Story highlights
Denmark is engaged in a fierce debate over immigration
Anti-immigration Danish People's Party praises the stunt
Anti-immigrant tensions in Denmark have apparently prompted someone to post signs pointing migrants to the way back home.
Road signs that sprouted, temporarily, showed the route back toward Syria or Iraq, distant though those places might be.
Syria? 4,426 kilometers – 2,750 miles – in this direction. Iraq? 5,317 kilometers – 3,300 miles – that way.
If the intent was to provoke debate over migration – or, better put, to intensify the debate already smoldering in Denmark – the signs have been a success.
They have been called humiliating. But their appearance has also received full-throated support from the anti-immigration Danish People’s Party.
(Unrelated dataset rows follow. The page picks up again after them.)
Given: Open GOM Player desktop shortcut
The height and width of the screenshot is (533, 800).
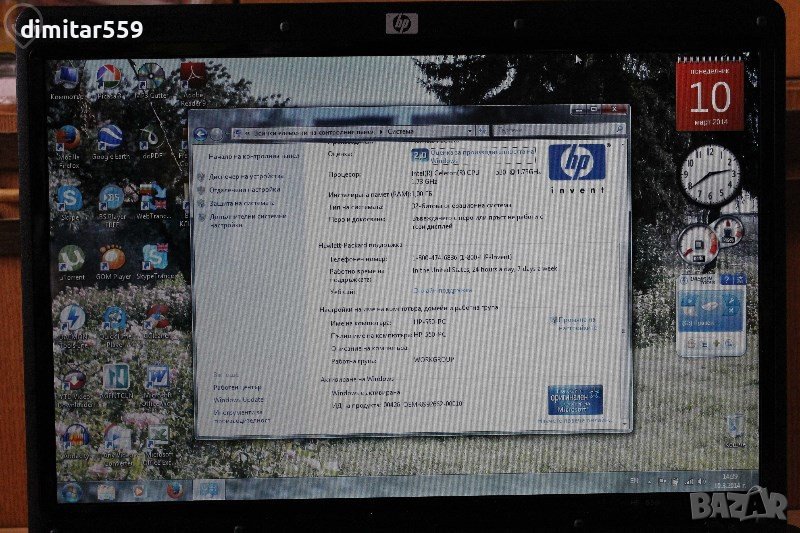Looking at the screenshot, I should coord(113,259).
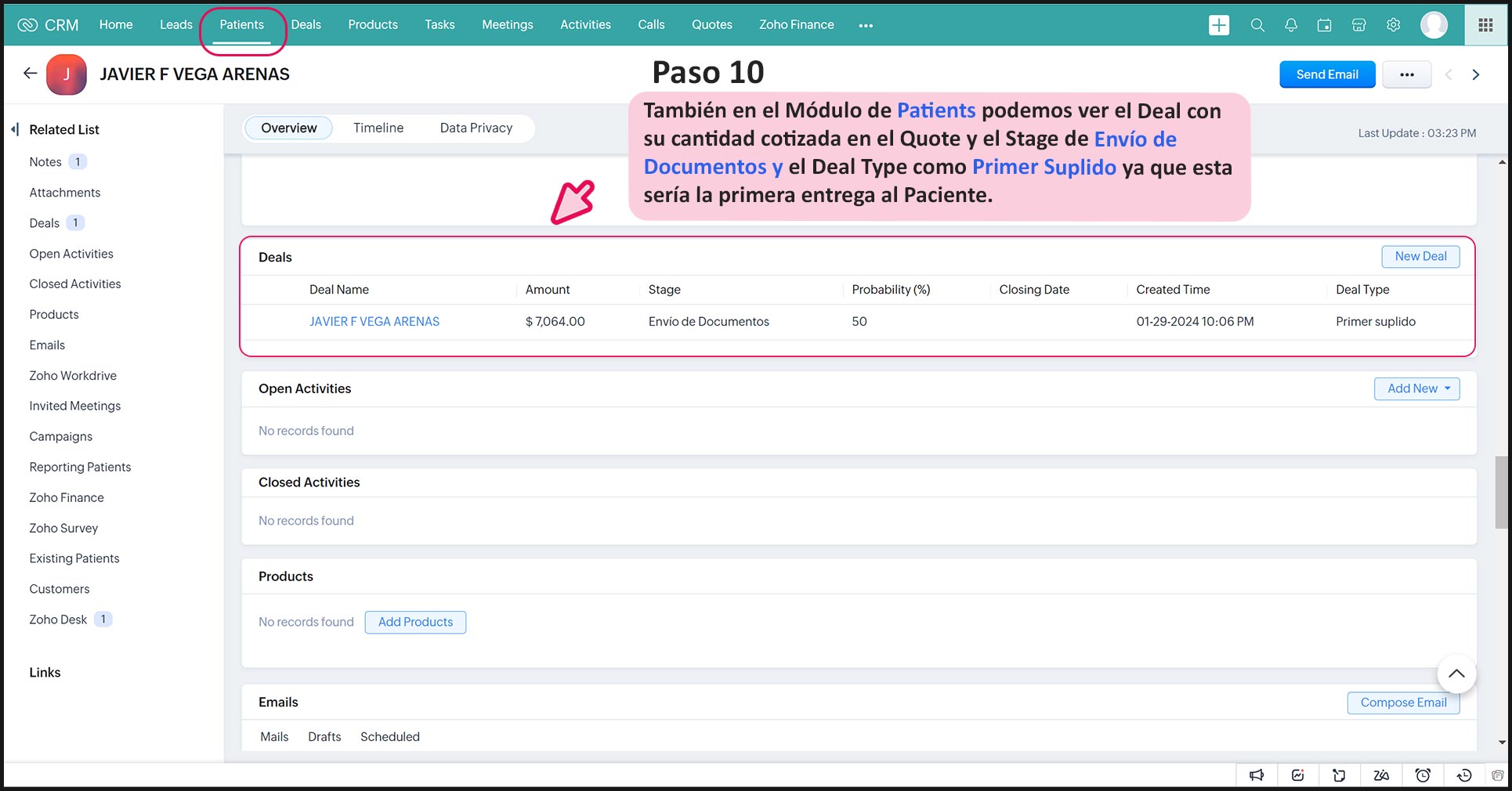Viewport: 1512px width, 791px height.
Task: Click the back arrow beside patient name
Action: (30, 74)
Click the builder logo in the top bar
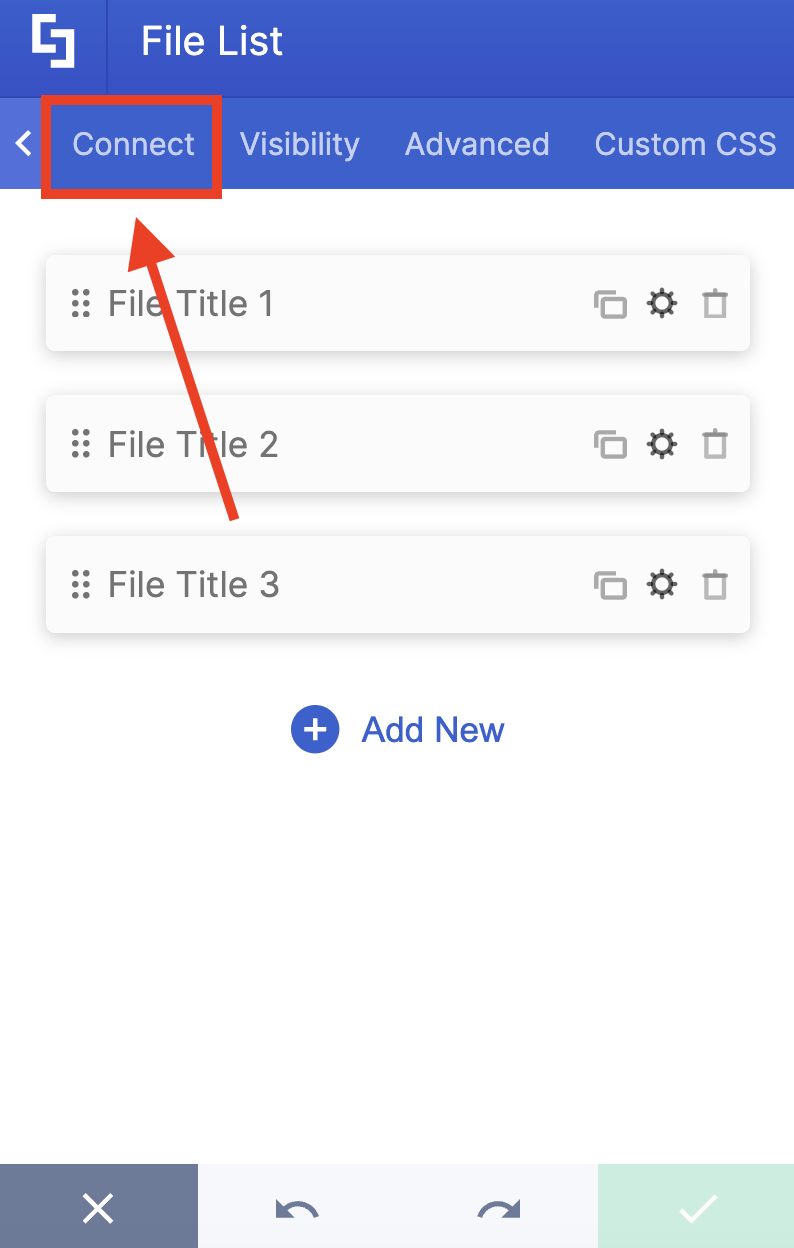This screenshot has width=794, height=1248. (53, 40)
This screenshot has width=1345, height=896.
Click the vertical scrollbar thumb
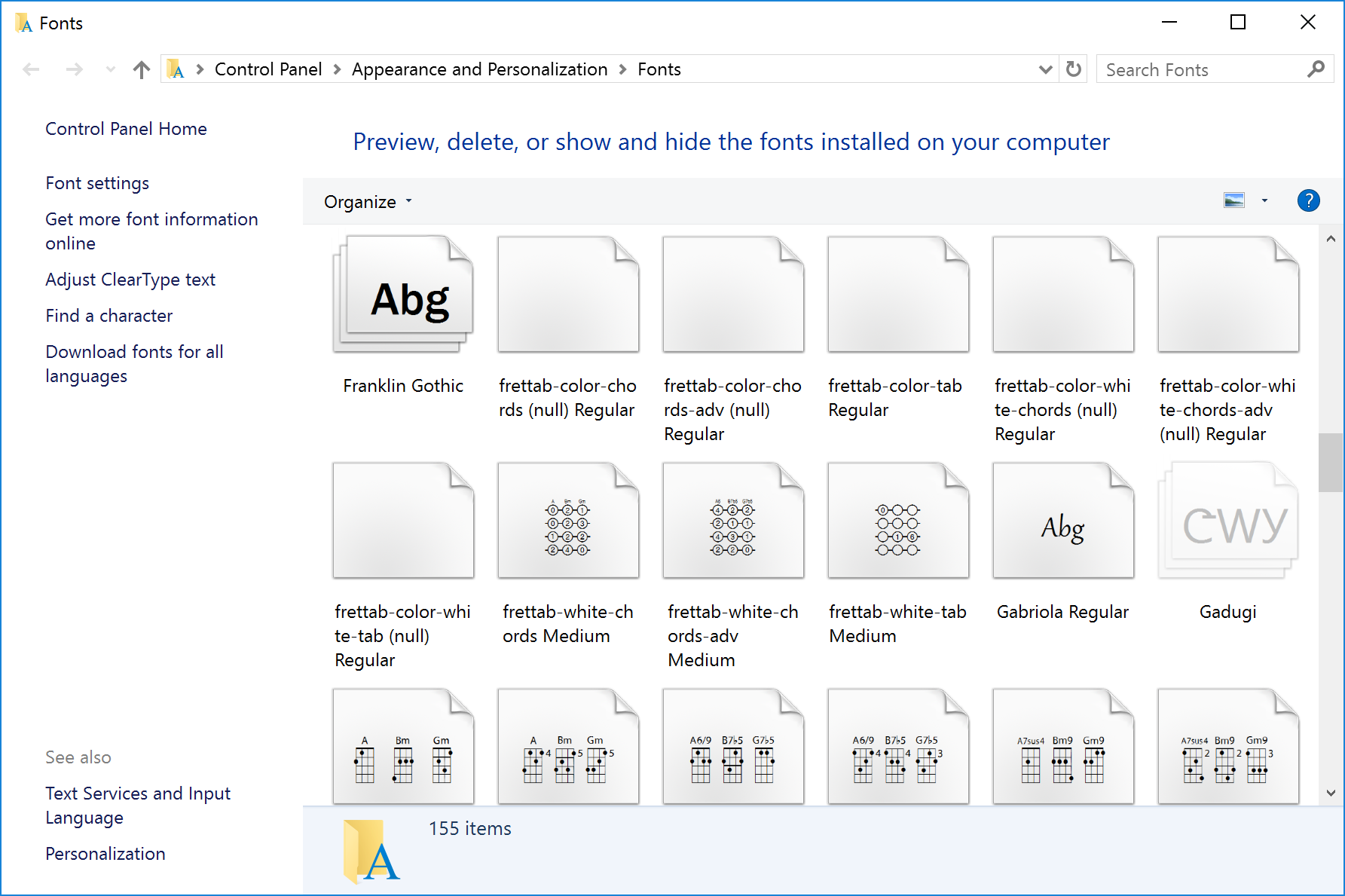click(1330, 463)
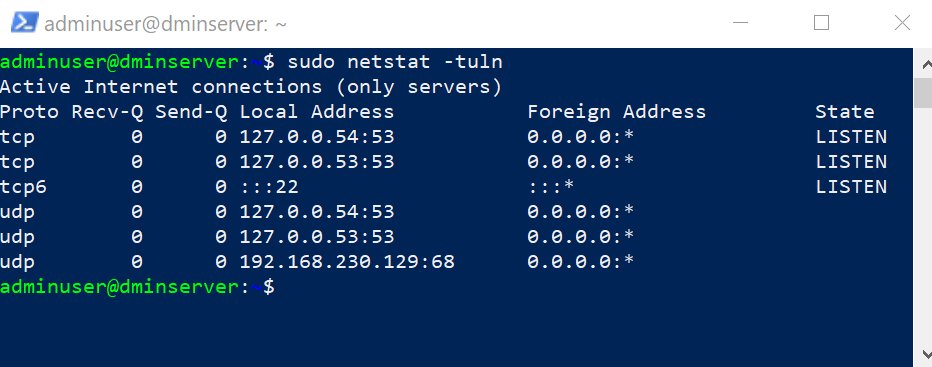This screenshot has height=367, width=932.
Task: Click the scrollbar up arrow
Action: (925, 64)
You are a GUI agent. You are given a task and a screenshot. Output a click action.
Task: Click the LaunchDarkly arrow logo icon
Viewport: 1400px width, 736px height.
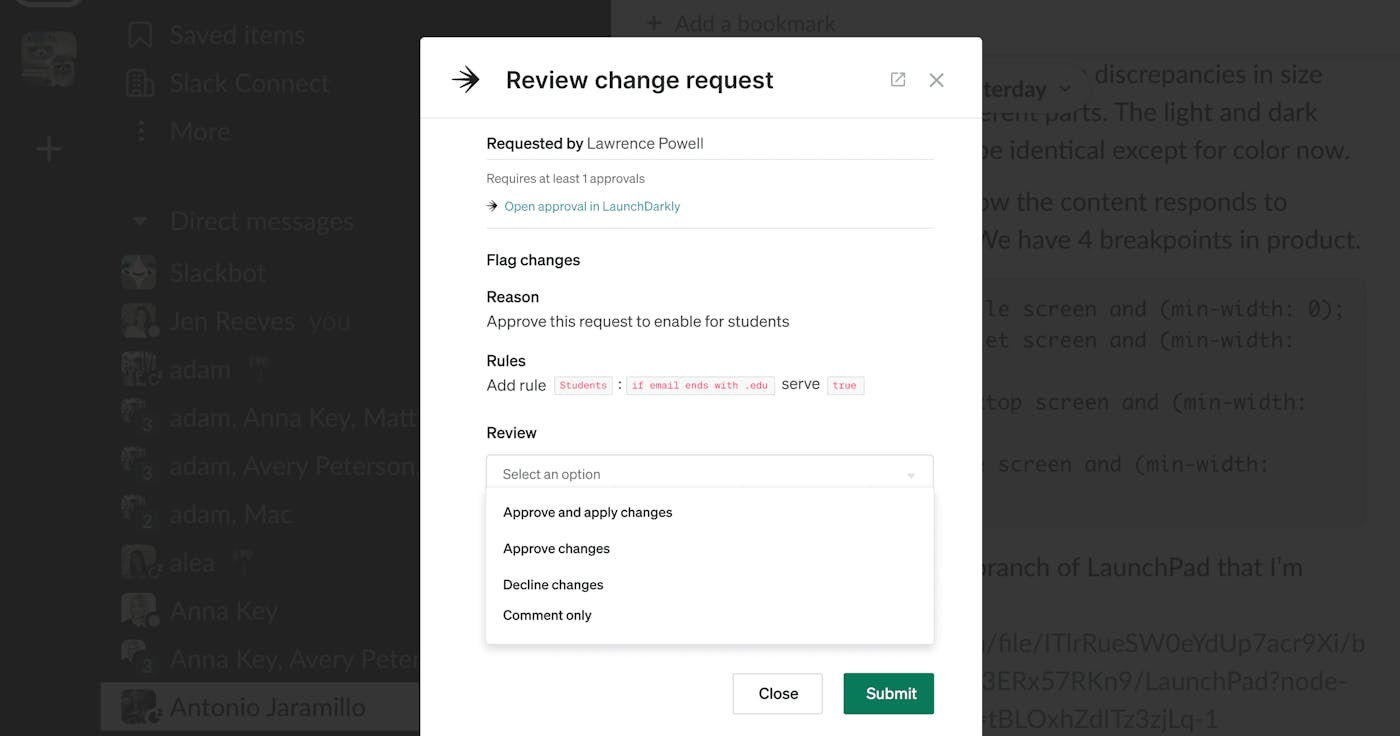[466, 80]
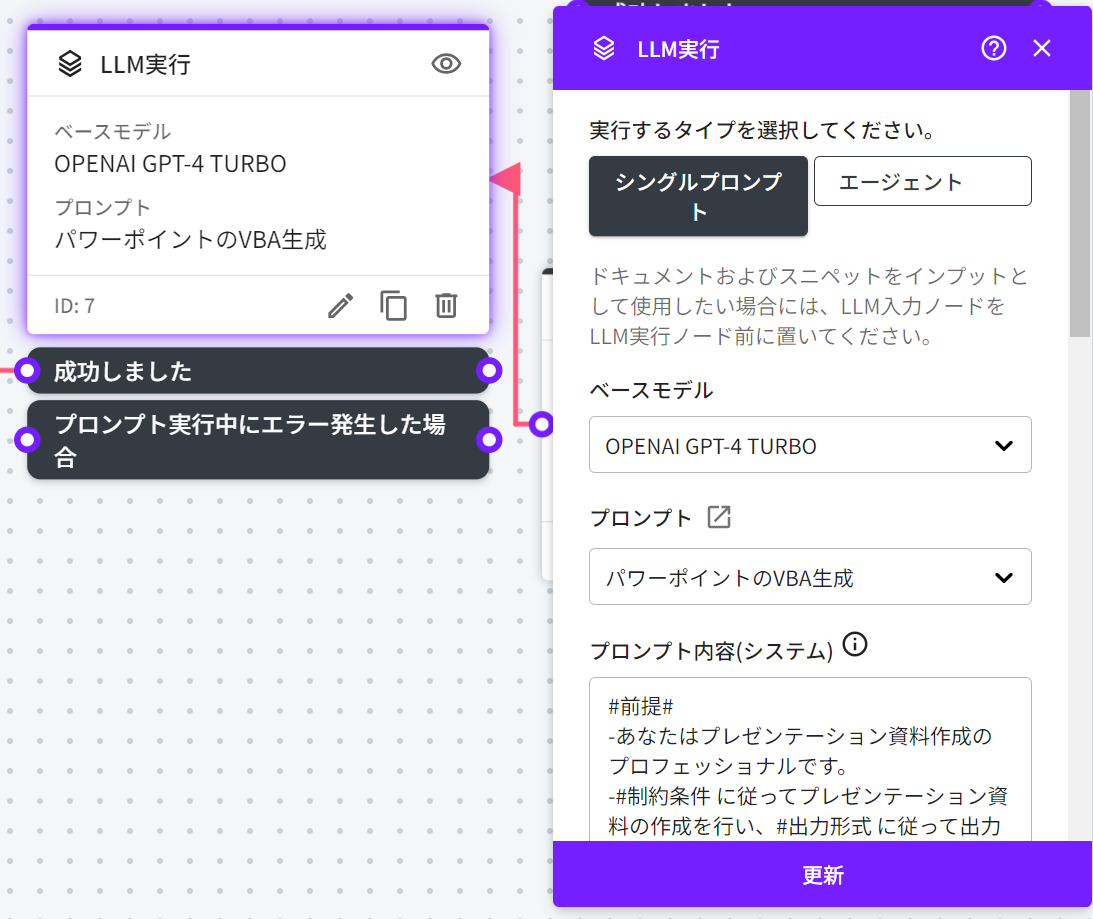
Task: Select the シングルプロンプト execution type
Action: click(698, 196)
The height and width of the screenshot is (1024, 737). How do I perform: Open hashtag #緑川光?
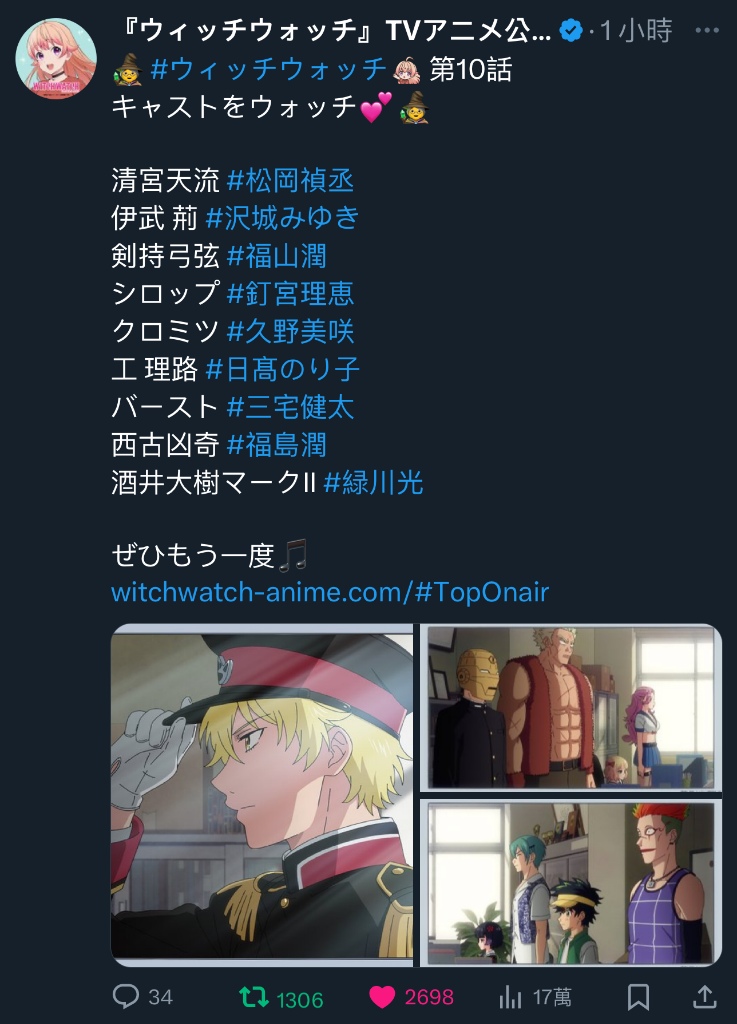373,483
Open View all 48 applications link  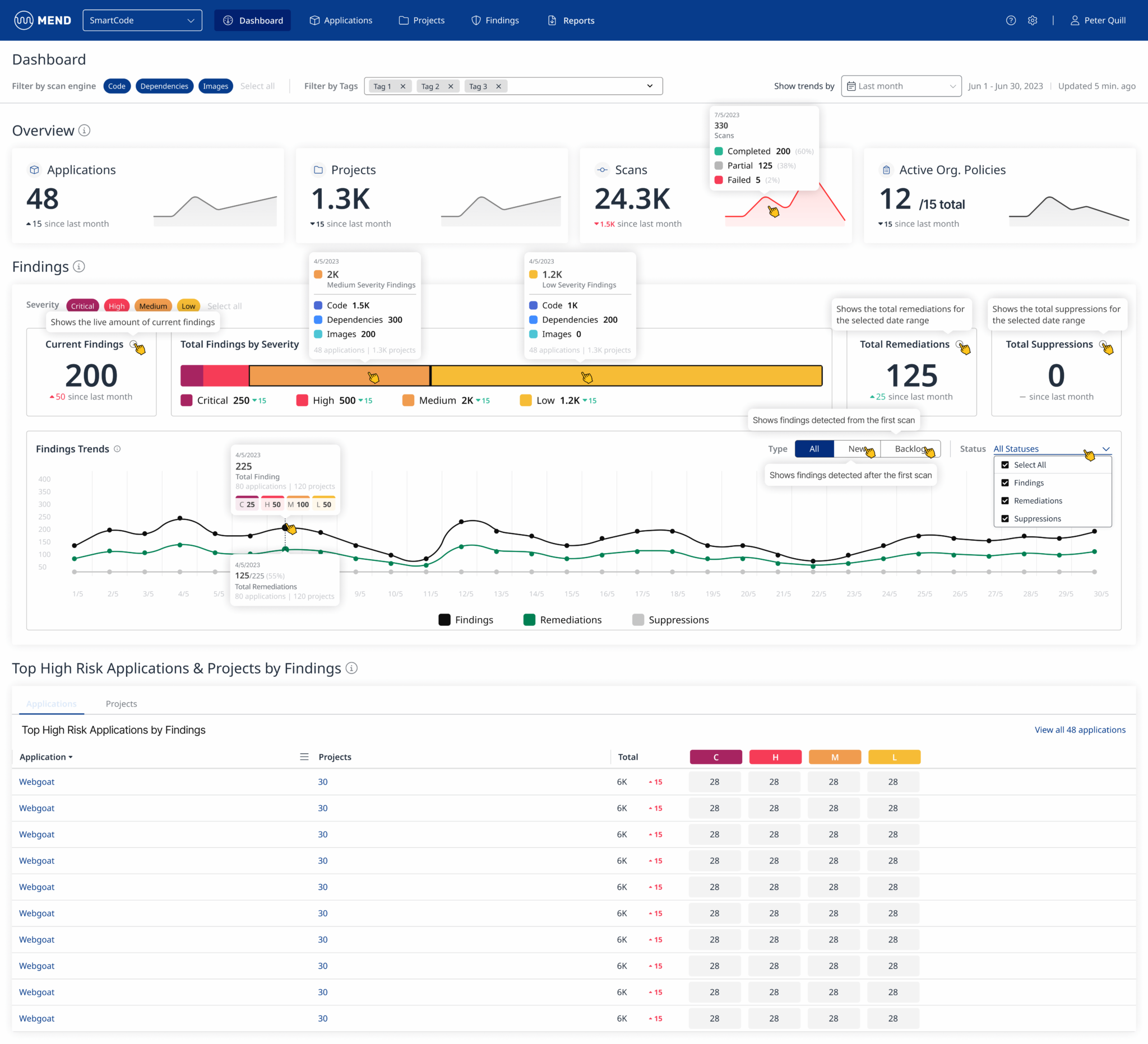pyautogui.click(x=1080, y=730)
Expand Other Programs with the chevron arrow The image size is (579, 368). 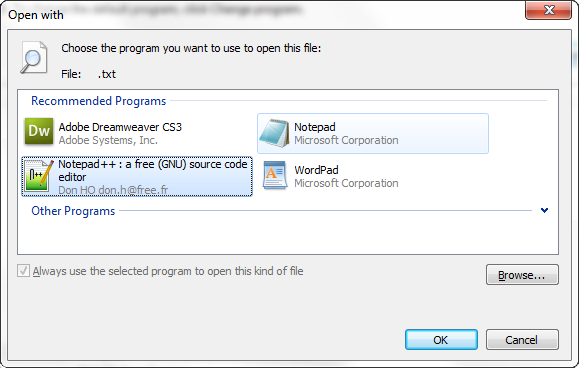[544, 210]
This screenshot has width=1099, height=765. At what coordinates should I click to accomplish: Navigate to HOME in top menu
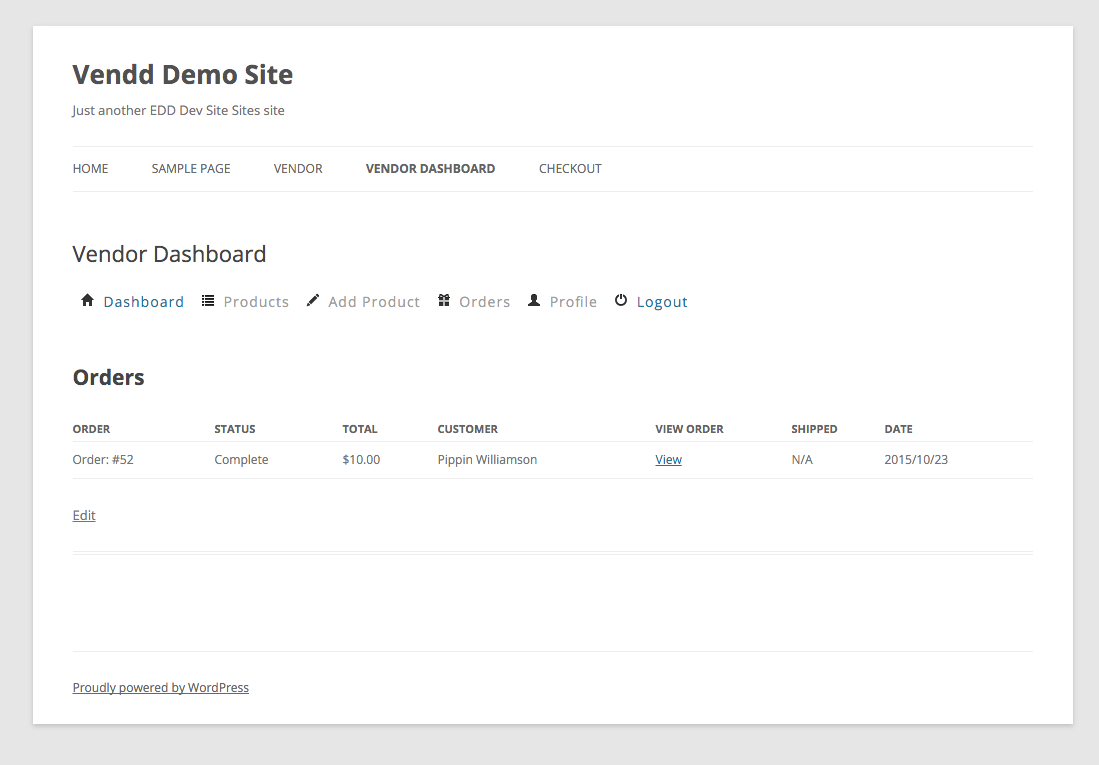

“We have not organized it ourselves,” the party’s leader, Daniel Carlsen, said on Twitter, referring to the posting of the signs. “But we support it 100%. We want to show immigrants the route back.”
‘We are against all non-Westerners’
The panels were attached to existing road signs in Thisted, a small municipality about 220 miles northwest of Copenhagen, the Danish capital.
Thisted is near several centers where asylum-seekers – those who contend they fear persecution should they be returned to their home countries – must stay while their applications are processed.
No one has acknowledged putting up the signs. And they have now been taken down.
But the debate over immigration in Denmark shows no sign of abating. And that debate relates to Danish identity, a perception of migrants as dangerous, and cost.
In January, the country’s Parliament voted in favor of a strict new law – one that called for seizing valuables from asylum-seekers to help pay for their stays while their applications were processed, and for increasing the waiting period for family reunions from one year to three.
While Carlson, the leader of the Danish People’s Party, said he had no idea who posted the road signs, he said he assumed it was a party member.
And he left no doubt about where he stood in the debate over migration.
“We want to stop the number of immigrants coming to Denmark,” he said. “We are against all non-Westerners and non-Europeans. … The signs have now been taken down but it has started a debate and is really the first time we are really discussing this. The key question for us is: should asylum seekers really be here at all?”